Monday, February 12, 2018

can we come for a visit?

Whenever I see "V" as a middle initial, my first thought is the first and last names are dueling.

Roe V. Wade

Oh wait, that's not a name..

I have this fantasy of mailing postcards to random addresses across the country. If I could access some sort of database of everyone's name and address in the entire United States, I could literally just scroll through them and stop. There, that person: Charlene Wattsmen at 70 Bowman St. South Windsor, CT 06074. Done. 

[I just made that up. How weird would it be if she were an actual person and that was an actual address?]

The postcards would all be pictures I created. Maybe they would be drawings. Maybe photographs. Maybe they would be my power bills cut up and glued back together. Ooooo.. I could shred up some dried leaves into a fine, fine dust, then mix in some sort of glue or liquid adhesive, press the mixture onto wax paper on a cookie sheet, let dry, cut up. Yes. I am "crafty" like that. I am willing to put that level of dedication into this project. I even have some stamps and an ink pad so I could totally add a flower or ghost figure to the "card" once completed. 

Every Sunday I read the post secrets on the website by the same name. Every Sunday, I think about what my secret would be. What would I write about? Whom would I write about? Who might see it..?


A long time ago -- like over a decade ago -- I sent a postcard with a secret to post secret. I wrote my name, repeated over and over into a pattern, and used it as the background for my card. That way, I told myself, if I saw it in one of the books they publish or on the website, I would know it was mine (you know, in case it was years later and I had forgotten about it). About 12 years later, I saw it on the website. It took me 4 months to realize it was mine. I showed my sister, "Look! This sounds just like me! How weird!" She said, "Is it you?" It took me 4 months of mental debate to come to the conclusion it was mine. At least, I am pretty sure that was my postcard. 
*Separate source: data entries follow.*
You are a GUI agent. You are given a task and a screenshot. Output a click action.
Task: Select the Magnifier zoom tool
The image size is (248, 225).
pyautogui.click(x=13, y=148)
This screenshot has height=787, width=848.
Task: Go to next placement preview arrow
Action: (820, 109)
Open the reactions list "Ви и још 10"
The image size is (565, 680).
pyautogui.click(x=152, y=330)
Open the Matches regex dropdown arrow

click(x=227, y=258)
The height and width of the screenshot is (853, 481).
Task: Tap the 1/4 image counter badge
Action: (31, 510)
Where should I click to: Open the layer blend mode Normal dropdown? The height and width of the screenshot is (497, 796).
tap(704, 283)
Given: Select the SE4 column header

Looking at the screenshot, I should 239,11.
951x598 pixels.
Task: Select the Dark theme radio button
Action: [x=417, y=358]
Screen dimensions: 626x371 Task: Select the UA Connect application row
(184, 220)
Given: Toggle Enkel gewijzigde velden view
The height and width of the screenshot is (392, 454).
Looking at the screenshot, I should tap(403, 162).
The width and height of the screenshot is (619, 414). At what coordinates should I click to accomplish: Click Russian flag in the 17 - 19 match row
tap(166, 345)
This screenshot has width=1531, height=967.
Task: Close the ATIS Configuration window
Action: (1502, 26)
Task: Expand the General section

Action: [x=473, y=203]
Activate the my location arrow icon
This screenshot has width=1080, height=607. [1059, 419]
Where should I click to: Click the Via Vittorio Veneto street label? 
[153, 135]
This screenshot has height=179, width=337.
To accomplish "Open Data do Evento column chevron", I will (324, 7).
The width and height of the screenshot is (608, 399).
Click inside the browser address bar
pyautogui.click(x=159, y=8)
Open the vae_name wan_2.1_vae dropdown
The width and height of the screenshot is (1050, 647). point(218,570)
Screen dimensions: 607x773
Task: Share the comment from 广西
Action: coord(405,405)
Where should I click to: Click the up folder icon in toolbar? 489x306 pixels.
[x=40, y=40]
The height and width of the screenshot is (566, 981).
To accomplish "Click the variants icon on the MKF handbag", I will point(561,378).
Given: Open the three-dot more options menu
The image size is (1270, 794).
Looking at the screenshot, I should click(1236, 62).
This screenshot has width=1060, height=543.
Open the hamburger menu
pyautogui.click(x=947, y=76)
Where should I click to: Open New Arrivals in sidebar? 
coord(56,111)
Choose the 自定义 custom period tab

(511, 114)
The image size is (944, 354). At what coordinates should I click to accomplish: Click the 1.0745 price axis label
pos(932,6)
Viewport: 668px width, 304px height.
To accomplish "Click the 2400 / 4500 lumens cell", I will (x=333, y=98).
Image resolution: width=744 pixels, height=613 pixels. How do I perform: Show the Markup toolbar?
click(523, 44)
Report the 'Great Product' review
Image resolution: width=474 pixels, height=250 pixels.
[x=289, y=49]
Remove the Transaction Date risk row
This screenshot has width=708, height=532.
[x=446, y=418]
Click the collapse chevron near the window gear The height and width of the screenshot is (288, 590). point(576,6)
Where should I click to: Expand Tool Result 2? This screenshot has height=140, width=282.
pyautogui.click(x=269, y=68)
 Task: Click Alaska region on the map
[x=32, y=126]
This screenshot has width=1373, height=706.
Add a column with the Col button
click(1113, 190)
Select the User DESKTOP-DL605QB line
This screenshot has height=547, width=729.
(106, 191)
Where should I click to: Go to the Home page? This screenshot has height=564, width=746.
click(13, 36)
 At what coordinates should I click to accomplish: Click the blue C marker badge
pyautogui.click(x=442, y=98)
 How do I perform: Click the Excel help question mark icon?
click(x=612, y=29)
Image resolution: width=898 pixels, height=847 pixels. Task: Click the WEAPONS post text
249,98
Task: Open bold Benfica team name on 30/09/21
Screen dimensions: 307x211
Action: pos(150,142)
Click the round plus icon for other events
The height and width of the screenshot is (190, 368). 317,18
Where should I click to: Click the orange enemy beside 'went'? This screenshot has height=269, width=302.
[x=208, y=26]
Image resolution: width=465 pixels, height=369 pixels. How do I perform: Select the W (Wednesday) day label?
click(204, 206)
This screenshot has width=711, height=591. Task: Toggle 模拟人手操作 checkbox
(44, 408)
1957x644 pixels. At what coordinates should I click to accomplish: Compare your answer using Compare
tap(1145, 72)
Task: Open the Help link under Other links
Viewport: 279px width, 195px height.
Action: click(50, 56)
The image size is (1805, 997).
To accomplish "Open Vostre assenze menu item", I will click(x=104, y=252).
For the fantasy, I would send out a postcard to every state, or maybe a few just in case some got lost or thrown away. Sometimes I think I would put a return address on them with a sort of invitation: 

"You have been randomly selected to participate in this interactive art project! Please returned a postcard representative of your state to the following address [insert PO Box I would obtain here]." 

I envision taking all the postcards and cutting them into the shape of the state they come from, then putting them together like a puzzle. That would make a pretty cool map, don't you think? 

When I was young (like after my teenage years, but before I was legally old enough to drink) my girlffriend and I read about a town in Texas in a National Geographic. I forget the name of the town or why there was a story about it in the magazine, but I do remember the population was extremely low -- like 35 people. 

I said to my girlfriend, "We should send them a postcard!" 

"How? We don't have an address..." Mind you, this was before the internet was as widely available as it is today -- that or we were just poor. 

The solution was obvious, "Dude look. The title of the article is the zip code of the town. The population is so low, we could really just send it to the town itself and let the mailman figure out who to give it to." 

About a month later, after we had moved on to some other hair-brained idea, a boring white postcard came in the mail. It was from a saloon in Texas and read, "Got your message! Come on down!" Later that week, we took a road trip to Washington.